I have a standard socketserver
that looks a bit like:
import time
import socketserver
import threading
import io
class Handler(socketserver.StreamRequestHandler):
def handle(self):
return cache.handle(self.rfile, self.wfile)
class Cache:
def __init__(self):
self._runner = Runner(self.reload)
self._runner.start()
self.cache = {}
def reload(self):
# very long process that takes up to 90 minutes and 100 GB of RAM
# involves calls to pyodbc and some python processing
# here is a dummy process
cache = {}
for i in range(90):
cache[str(i).encode()] = bytes(10**9)
time.sleep(60)
self.cache = cache
@staticmethod
def _send_bytes(wfile: io.BufferedIOBase, msg: bytes) -> None:
wfile.write(len(msg).to_bytes(4, "big"))
wfile.write(msg)
def handle(self, rflie, wfile):
request = rfile.readline()
response = self.cache.get(request, b'')
self._send_bytes(wfile, response)
class Runner(threading.Thread):
"""class that runs a process every timer seconds (1 day by default)"""
def __init__(self, proc, timer=24*60*60):
super().__init__(target=self._target)
self.proc = proc
self.event = threading.Event()
self.timer = timer
def _target(self):
while not self.event.wait(self.timer):
self.proc()
if __name__ == '__main__':
cache = Cache()
with socketserver.TCPServer(("0.0.0.0", 48888), Handler) as server:
server.socket.settimeout(30)
server.serve_forever()
Here's the problem, every time the reload runs in it's own thread, the server becomes exceptionally slow at responding to requests (of which it will get a few a minute).

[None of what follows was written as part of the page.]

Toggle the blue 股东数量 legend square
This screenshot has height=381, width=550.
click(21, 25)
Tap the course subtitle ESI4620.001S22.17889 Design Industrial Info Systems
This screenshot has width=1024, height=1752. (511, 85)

In fact it will become near unresponsive (the clients will timeout) and the whole system will get into a state where every request takes so long to respond that a backlog of clients will build up that never get answered. The server just stops handling requests (but the loader still runs every 24 hrs).
My understanding of python is that even though the other loader thread takes time, it shouldn't be holding the GIL like this, but that seems to be what is happening.
Edit:
This is (roughly) what the reload
method above calls:
import collections
from typing import List, Any, Dict
import pyodbc
CONN_STR = "foo"
QUERY_STR = "bar"
def load_all() -> Dict[bytes, List[ValueObject]]:
# this step takes ~10 minutes
# it connects to a sql server db using pyodbc
conn: pyodbc.Connection
with pyodbc.connect(CONN_STR) as conn:
cursor: pyodbc.Cursor = conn.execute(QUERY_STR)
rows: List[Any] = cursor.fetchall()
# this step occurs entirely in pure python (a small amount gets delegated to pandas)
# it is almost entirely building objects/dicts/lists using information from the rows
# it makes no external calls or performs any IO (other than logging)
# it takes ~ 40 minutes normally
d = {}
for row in rows:
value = ValueObject.build(row)
d[value.key] = value
results = collections.defaultdict(list)
for k, v in d.items():
results[grouper_func(k)].append(v)
return results